[Item-finding rows]
[BEGIN]
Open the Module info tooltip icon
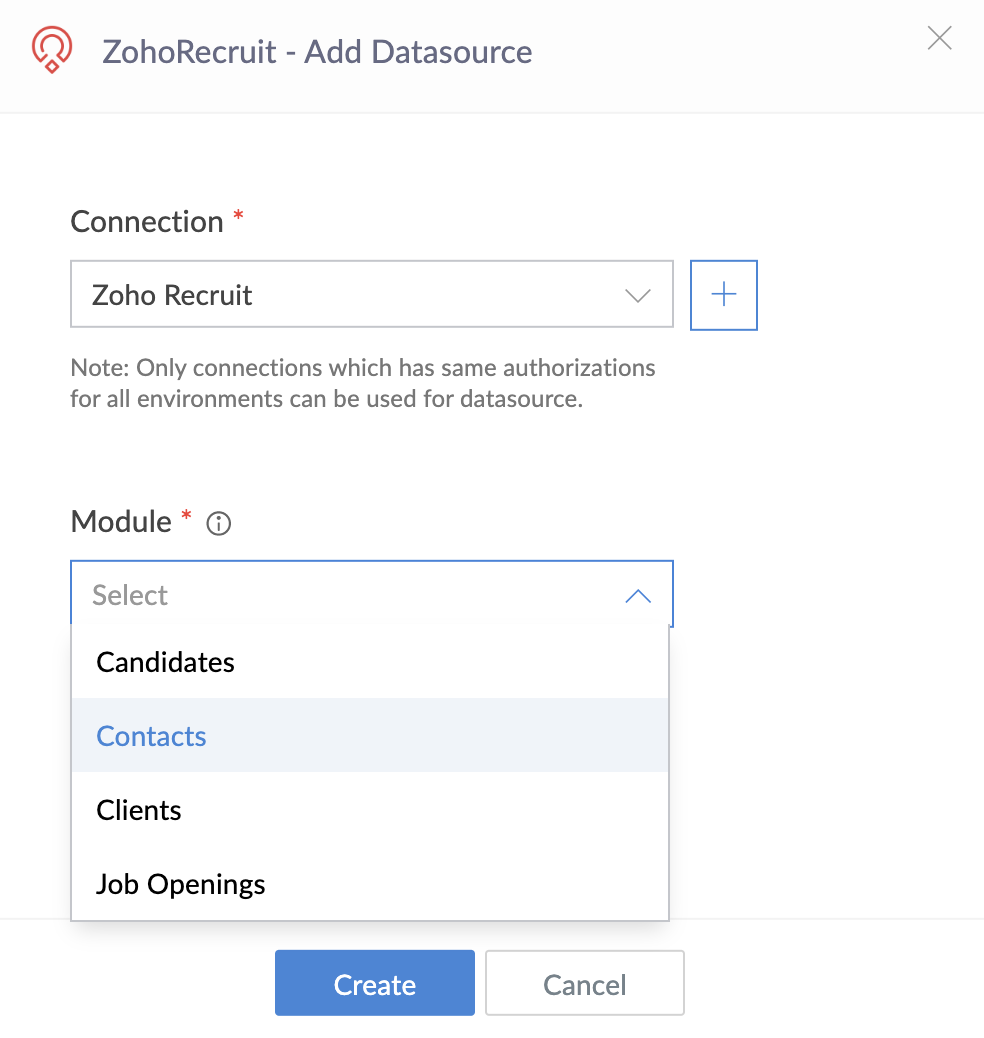Image resolution: width=984 pixels, height=1038 pixels. pos(218,523)
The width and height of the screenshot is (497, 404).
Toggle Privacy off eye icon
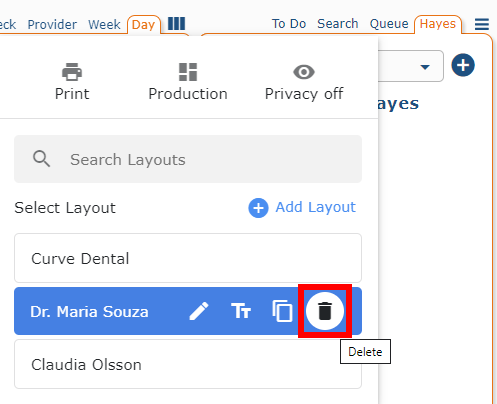[304, 72]
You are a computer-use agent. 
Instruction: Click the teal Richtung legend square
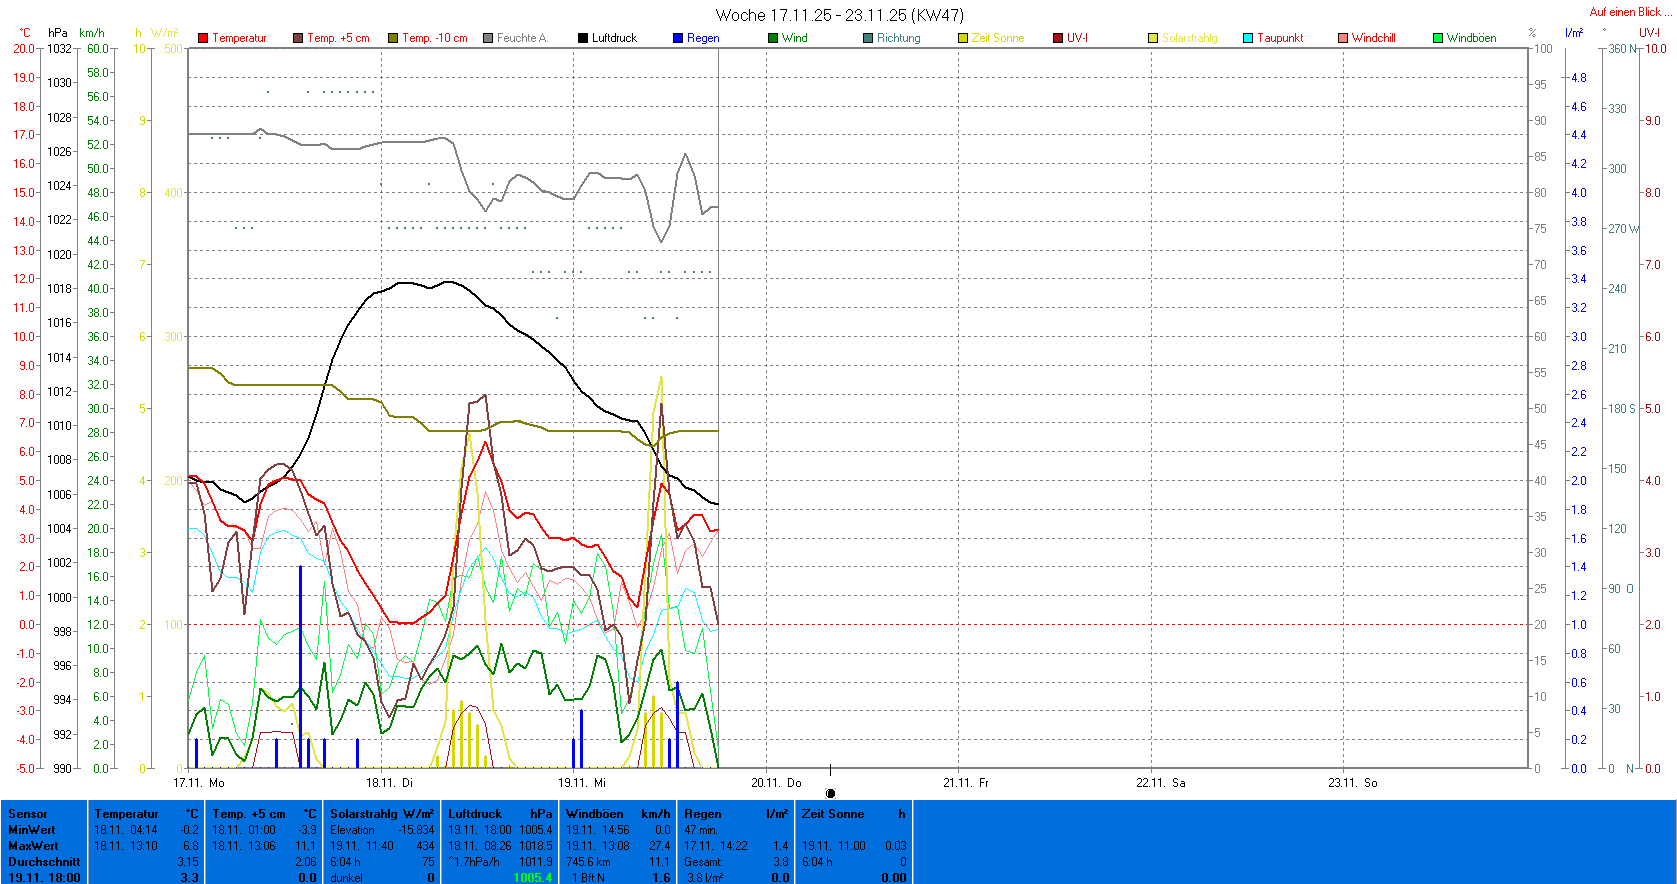868,38
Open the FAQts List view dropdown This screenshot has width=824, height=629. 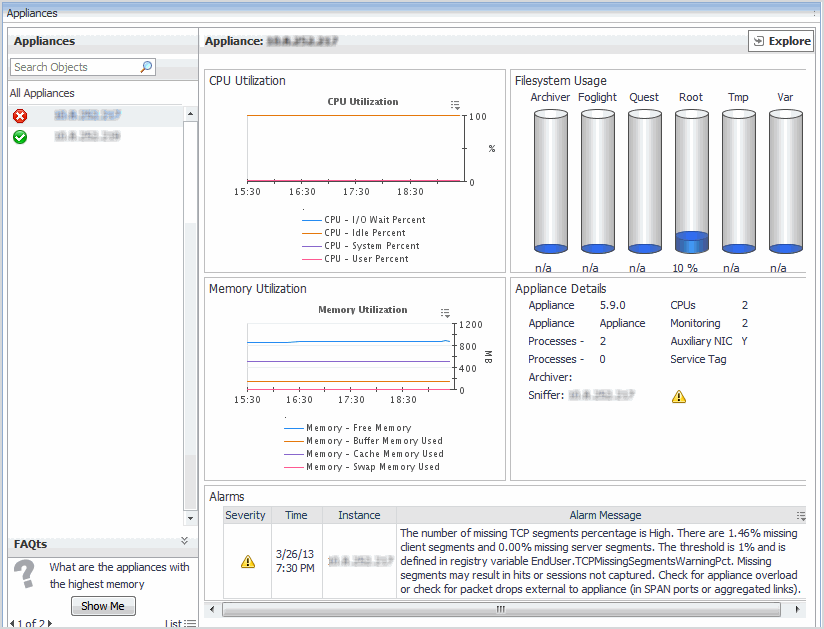point(181,623)
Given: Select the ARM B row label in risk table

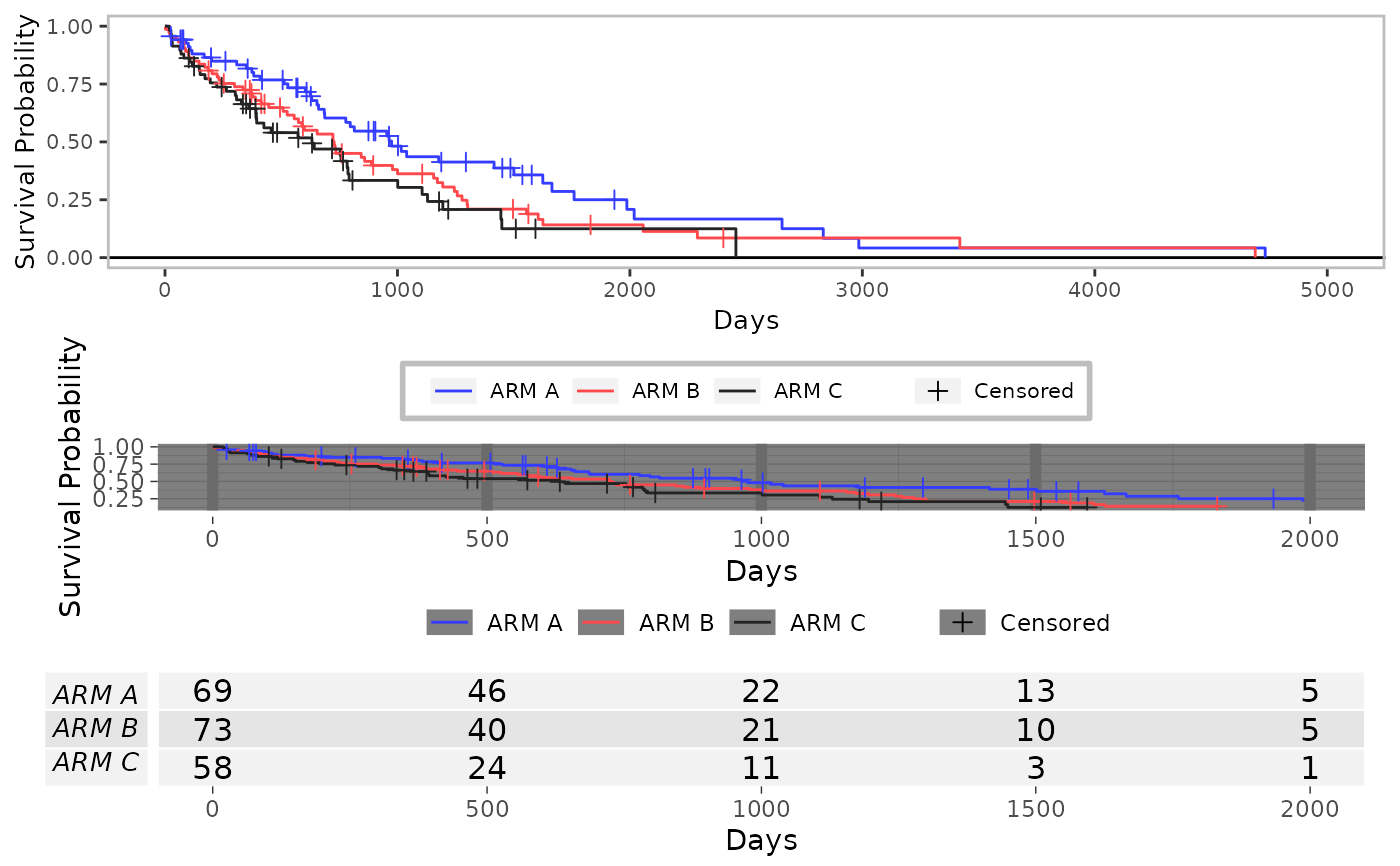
[END]
* _Instructions to follow_:
Identify every line in the rows above that contains the string "icon", and copy each one out in full.

* _Exercise output_:
Open the Module info tooltip icon
Toggle Privacy off eye icon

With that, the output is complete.